In a nation where voter turnout is embarrassingly low compared with other developed countries (only 53.6 percent of the eligible voting population bothered to turn out in 2012, as opposed to Sweden's 82.6 percent), it's clear that something has to be done to encourage poll participation.
Obviously, the main threat to online voting is presented by the aforementioned cyber-criminals who already do things like expose cheating spouse accounts and siphon off dollars from bank accounts. “An election would be an obvious target for hacking,” says Bernstein.
In fact, at least one test program has already been shot full of virtual holes by hackers, who rigged it so that the University of Michigan fight song played upon completion of every ballot cast.
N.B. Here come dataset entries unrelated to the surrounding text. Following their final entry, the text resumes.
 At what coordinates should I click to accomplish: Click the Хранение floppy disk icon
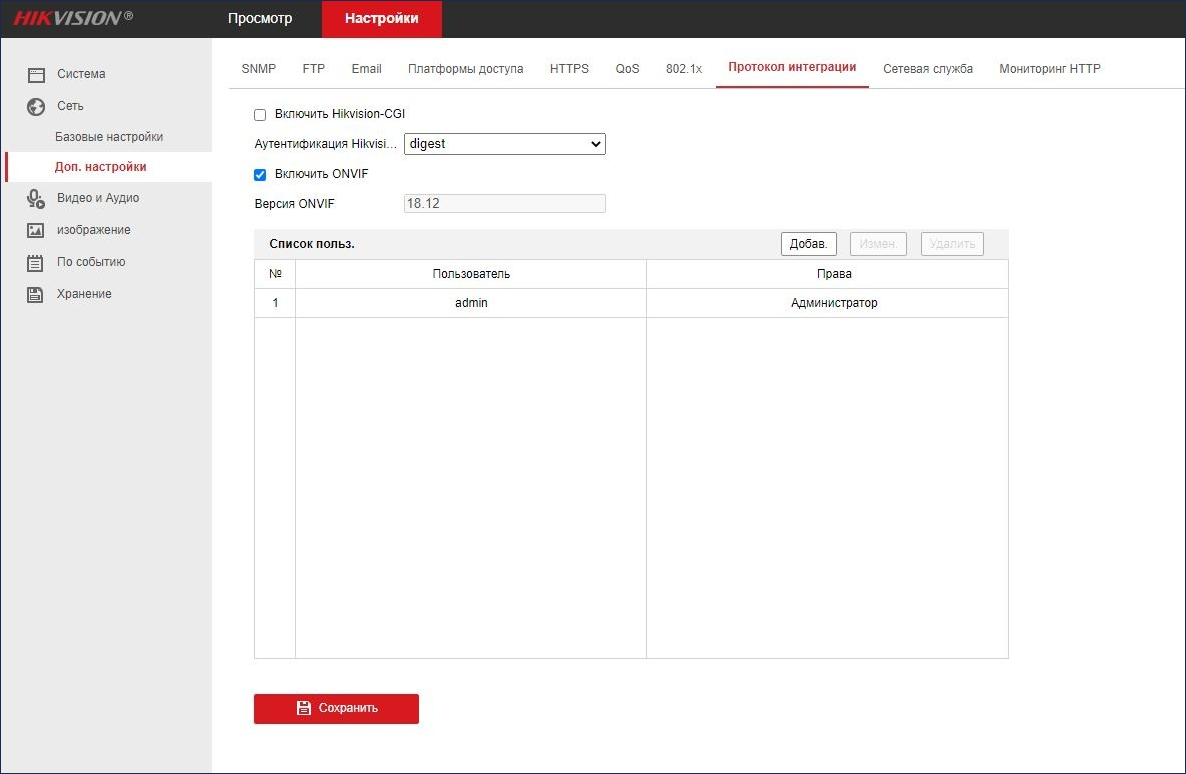[36, 294]
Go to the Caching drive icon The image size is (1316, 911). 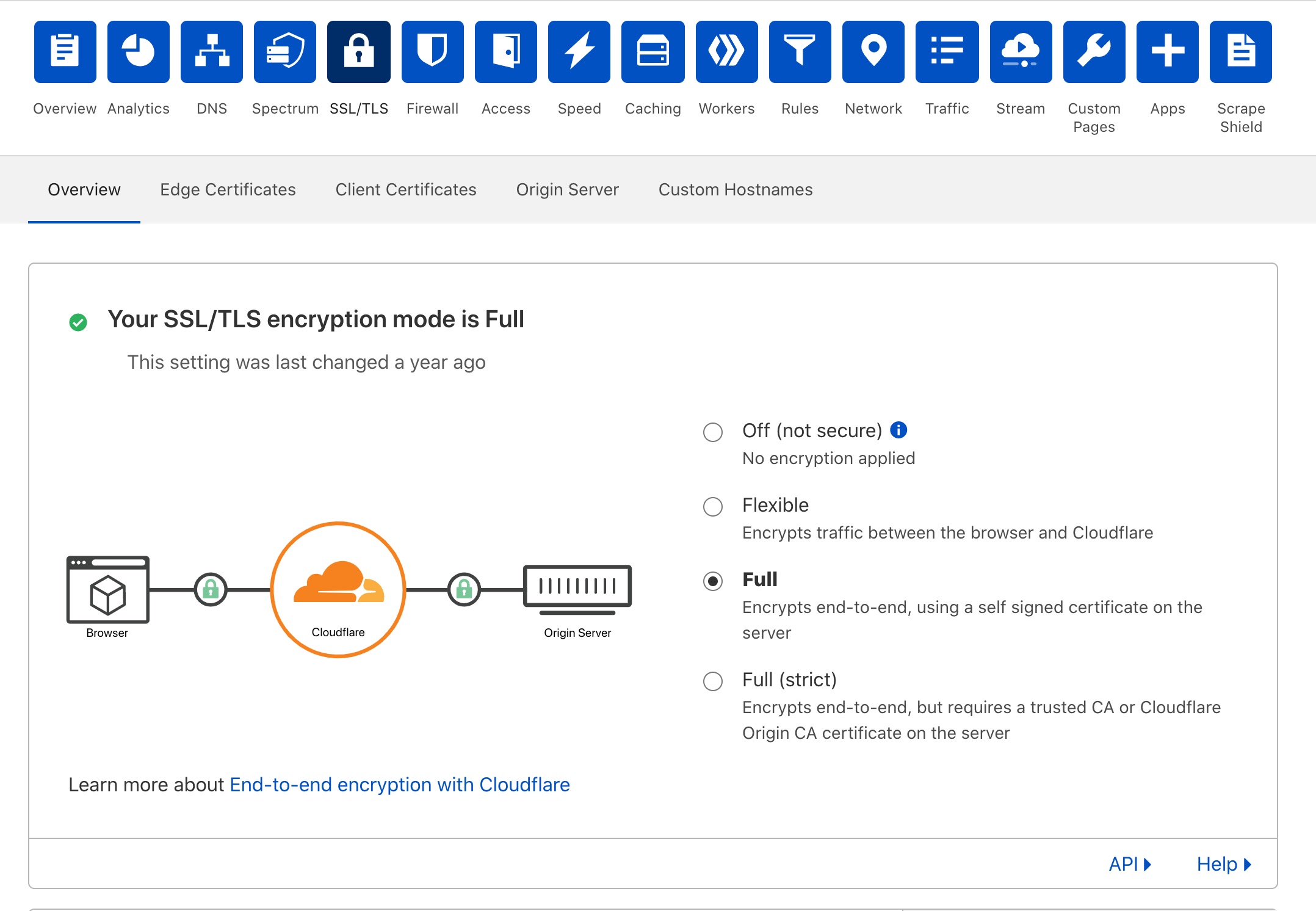point(653,52)
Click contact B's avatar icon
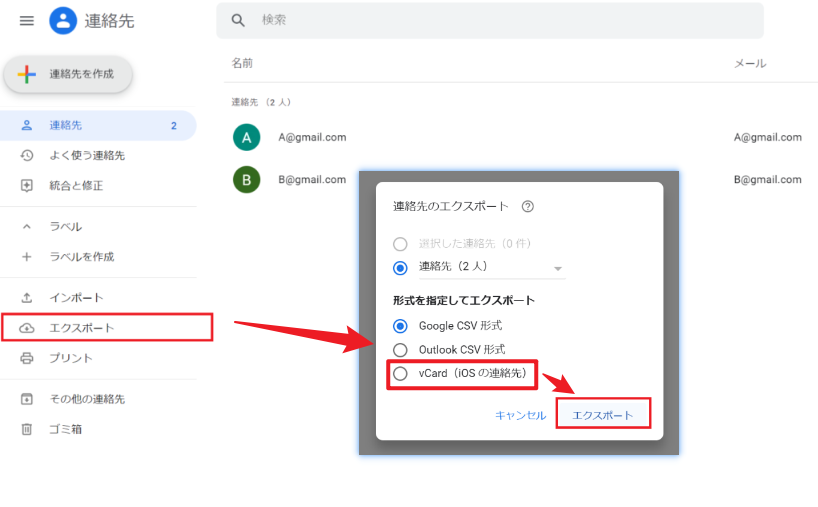This screenshot has width=818, height=507. coord(246,180)
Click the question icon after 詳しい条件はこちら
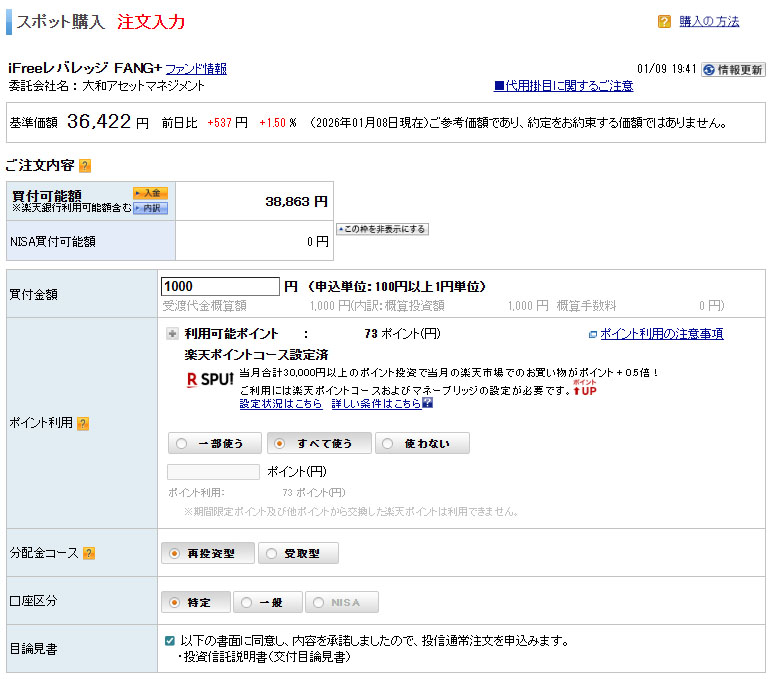This screenshot has height=679, width=772. coord(428,403)
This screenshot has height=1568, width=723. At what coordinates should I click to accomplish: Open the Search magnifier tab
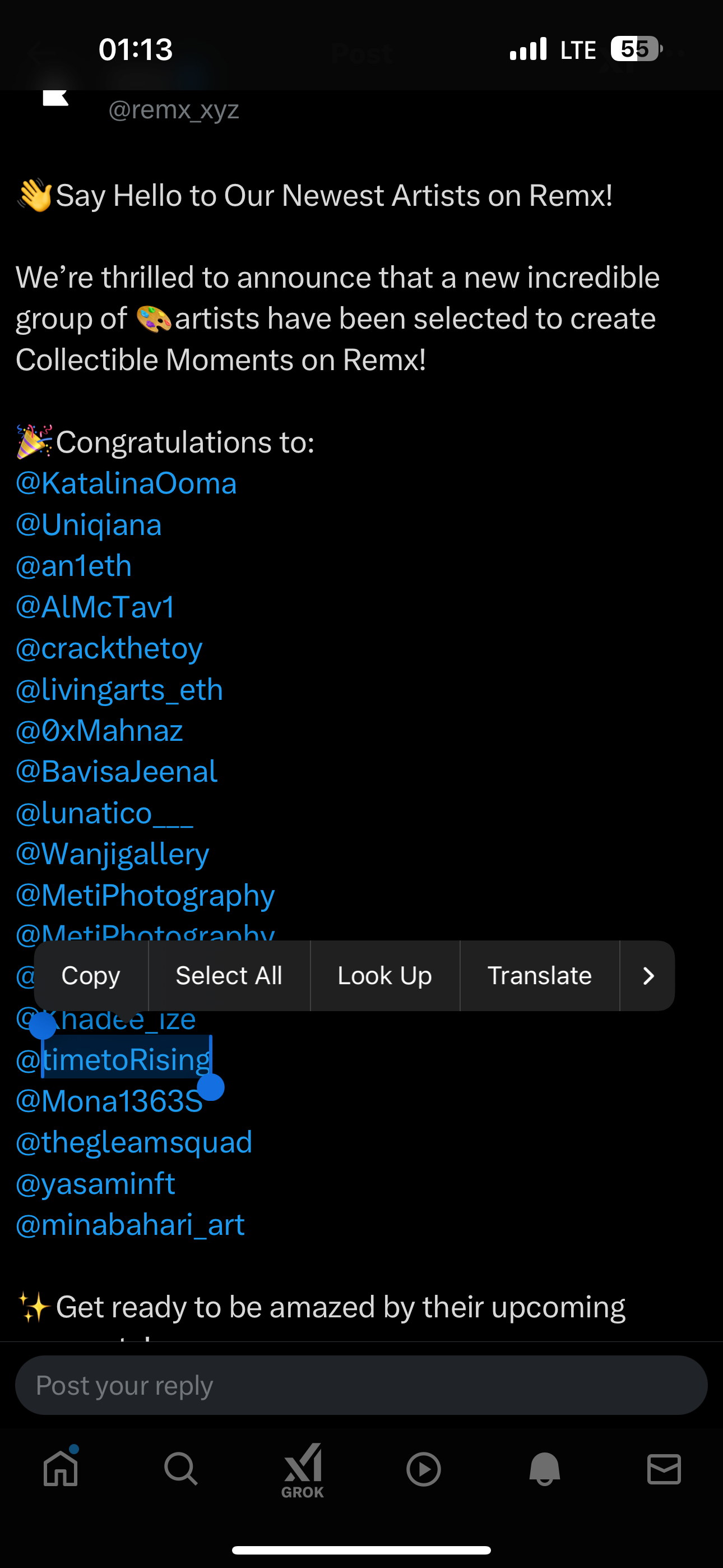[x=180, y=1468]
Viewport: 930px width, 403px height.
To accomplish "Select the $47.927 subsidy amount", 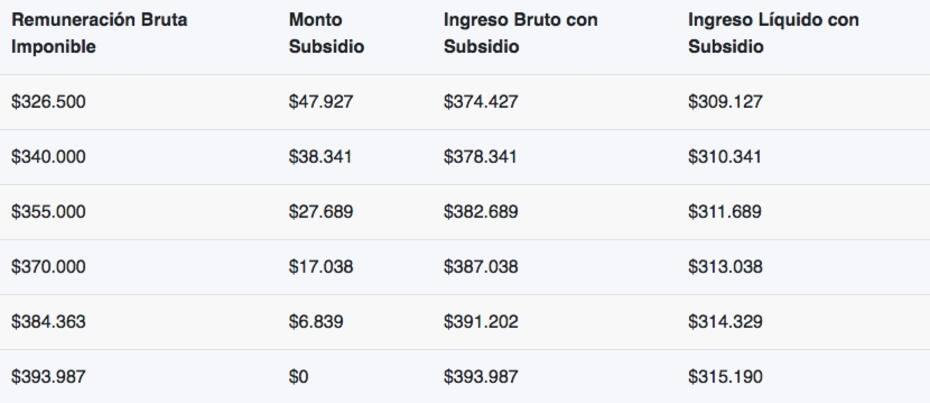I will [321, 102].
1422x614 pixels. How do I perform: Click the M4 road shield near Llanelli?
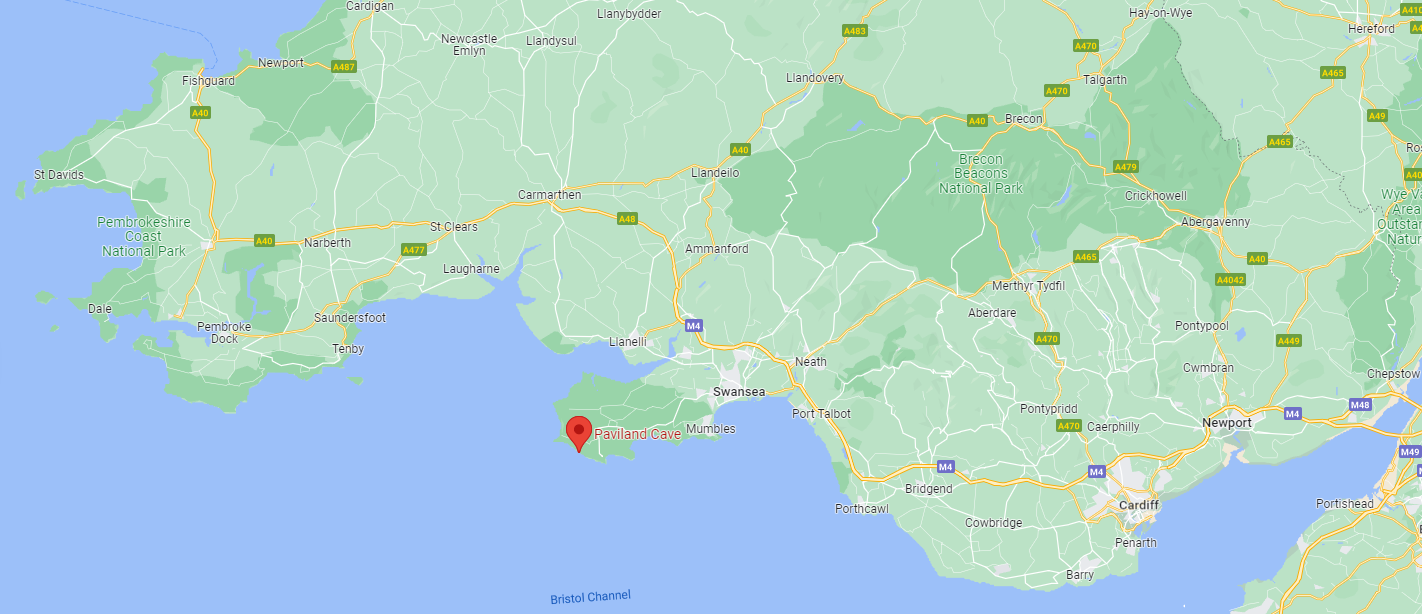click(694, 326)
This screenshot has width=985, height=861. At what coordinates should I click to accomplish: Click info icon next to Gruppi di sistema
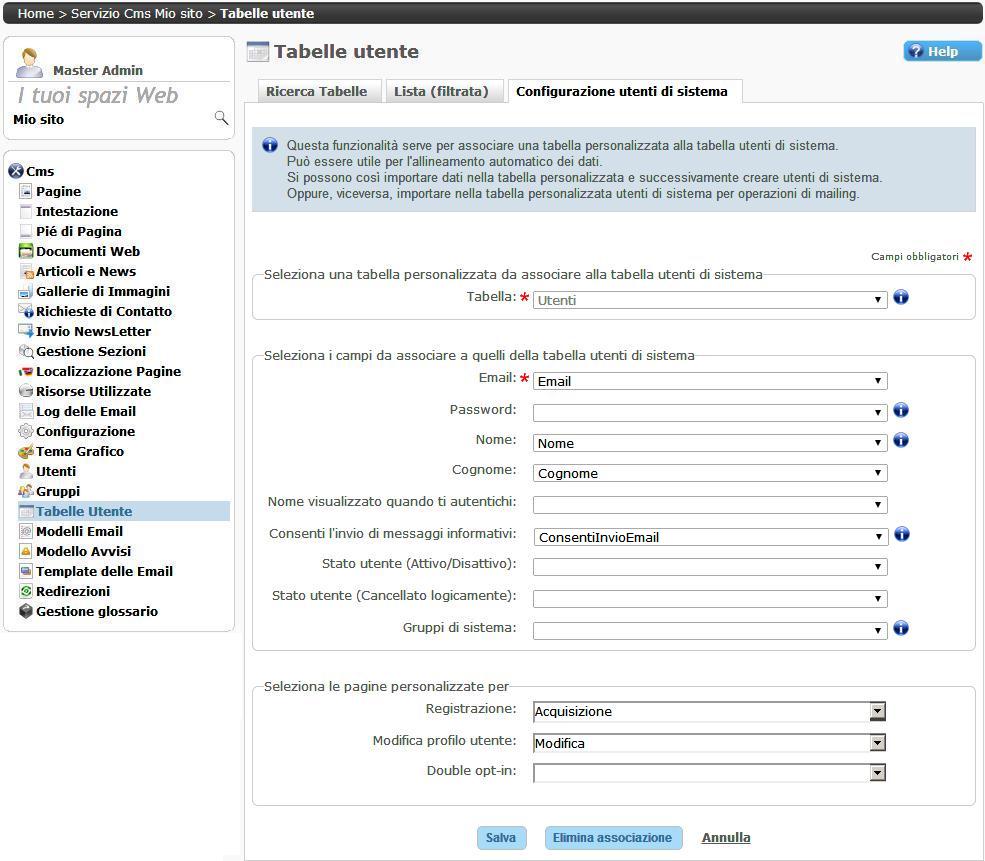[901, 628]
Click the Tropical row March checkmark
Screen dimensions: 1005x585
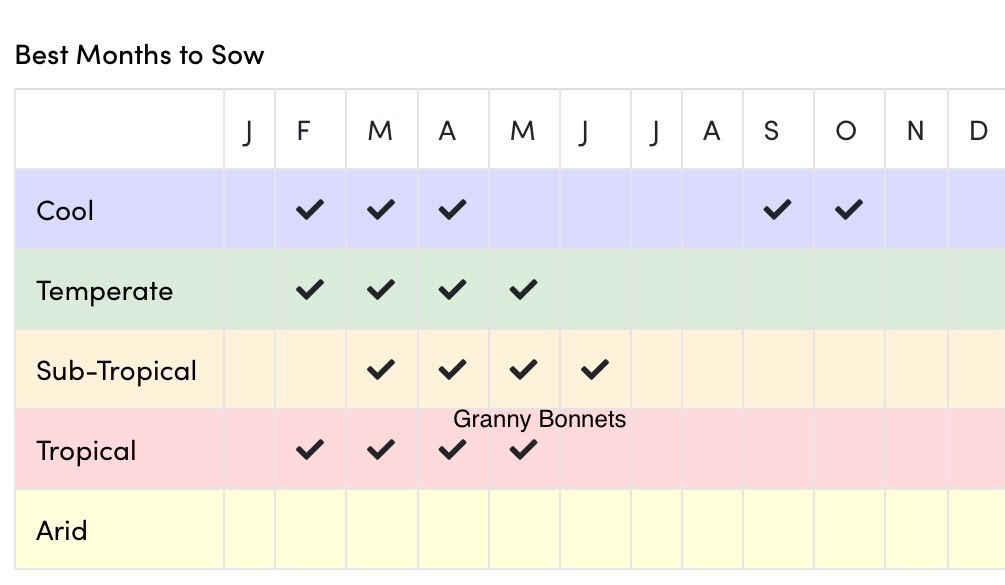click(381, 450)
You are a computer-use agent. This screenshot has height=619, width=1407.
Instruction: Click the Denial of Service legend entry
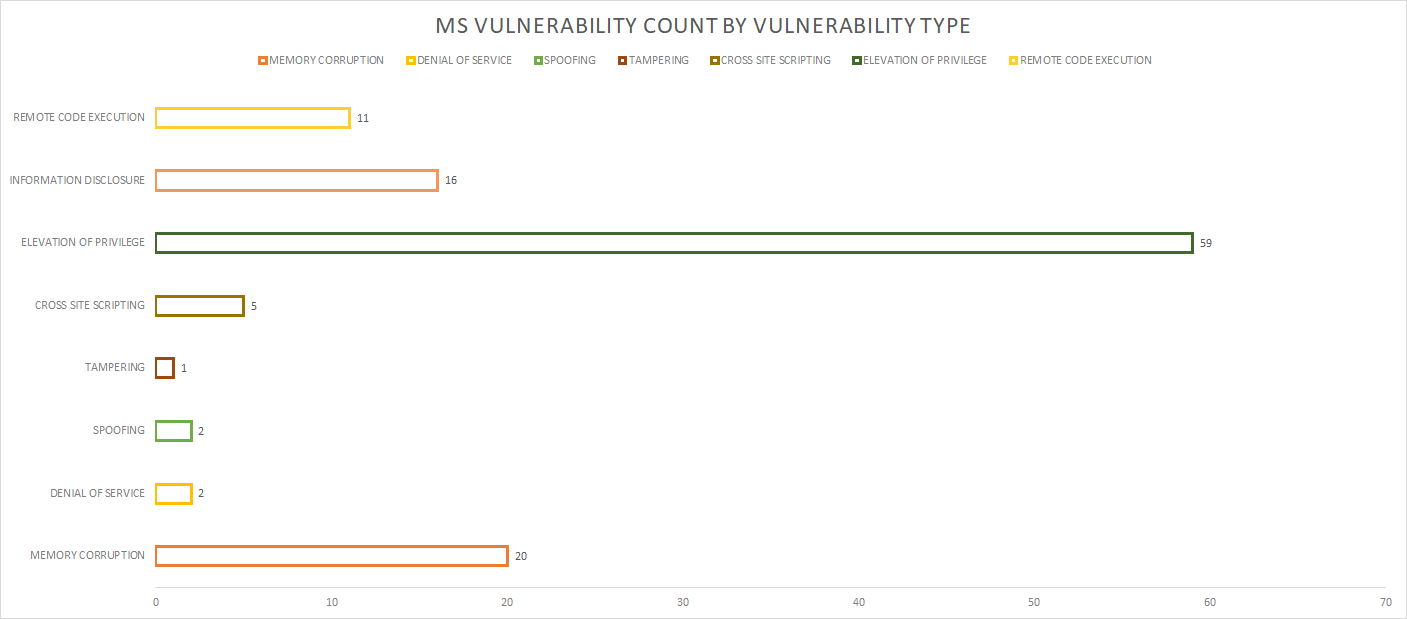[459, 61]
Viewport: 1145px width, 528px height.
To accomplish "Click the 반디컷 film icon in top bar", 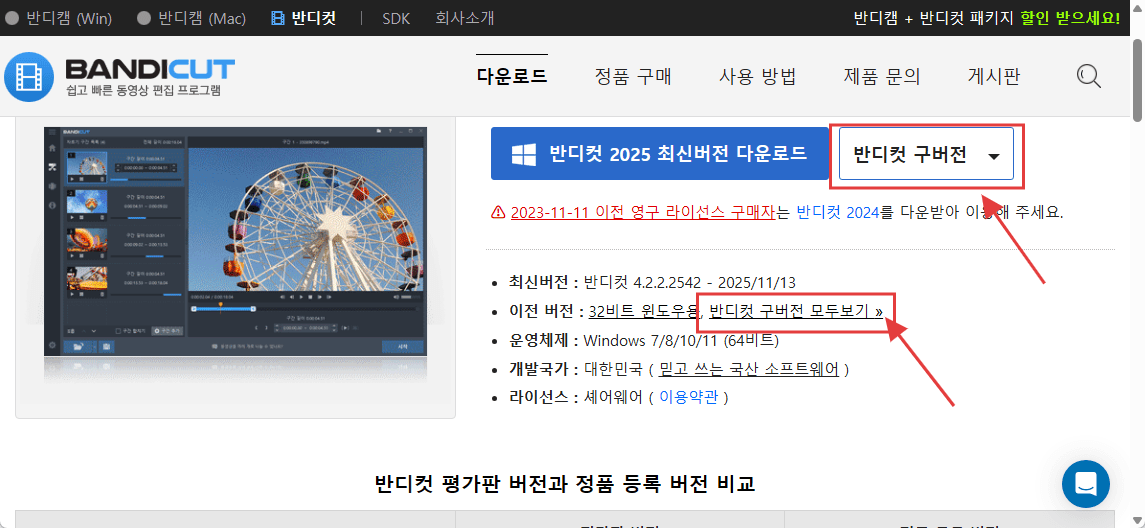I will tap(278, 18).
The hack was courtesy of a bunch of Michigan students (encouraged by a professor), who sought to prove that the system was flawed and insecure.
This concern was voiced by numerous experts, but was subsequently ignored by election officials until the rabid Wolverines made their point. “Generally what we can all agree on is that technology is always going to be part of a long-term solution, but if we move too fast it can bring more problems than benefits,” Bernstein says. “The important thing is that changes be made without haste and in a way that is secure.”
Critics of online voting also say that the process would make it too easy for people to vote under someone else's handle. However only 32 states require some form of identification (picture or otherwise) in order to cast an in-person ballot.
“Some would argue that [online voting] could lead to more instances of voter fraud,” says political operative Michael Embrich, who has worked on more than 30 state, local and federal campaigns. “In reality, it is a lot more stringent than just letting someone walk in and sign their name with no form of identification to vote.” In an email interview, Embrich says that in an Arizona primary, each online voter was assigned an identification number, and then required to correctly answer a number of personal security questions, much in the same way that banks ascertain online identity. Detractors point out, however, that it's actually very rare for people to vote in person under someone else's name.
Other critics insist that online voting disproportionately favors those with Internet access and computer savvy, putting lower income, less educated and older voters at a disadvantage. In-person voting also preserves the integrity of the experience, where people are able to vote “free from intimidation” and in secret, without someone possibly standing over them telling them how to cast their ballot.
Since the first attempt at online voting in Arizona's 2000 Democratic primary was met with much criticism, thanks to the candidates' concerns that constituency members might not be able to handle the online process, the movement appears to have stalled in political circles, even as corporations, certain government groups and unions have hopped on board.
Countries like Canada, Estonia, France and Switzerland are among those that have implemented online voting to various degrees, from testing to full-scale elections. Estonia is currently the only country where all voters can participate online, although it should be noted that Estonia is roughly the population of San Diego, and therefore a far cry from the entire U.S. However, the fact that a quarter of all Estonia's votes were cast online in a 2011 election and there was no serious voter fraud, helps to paint a picture of what could eventually be the reality.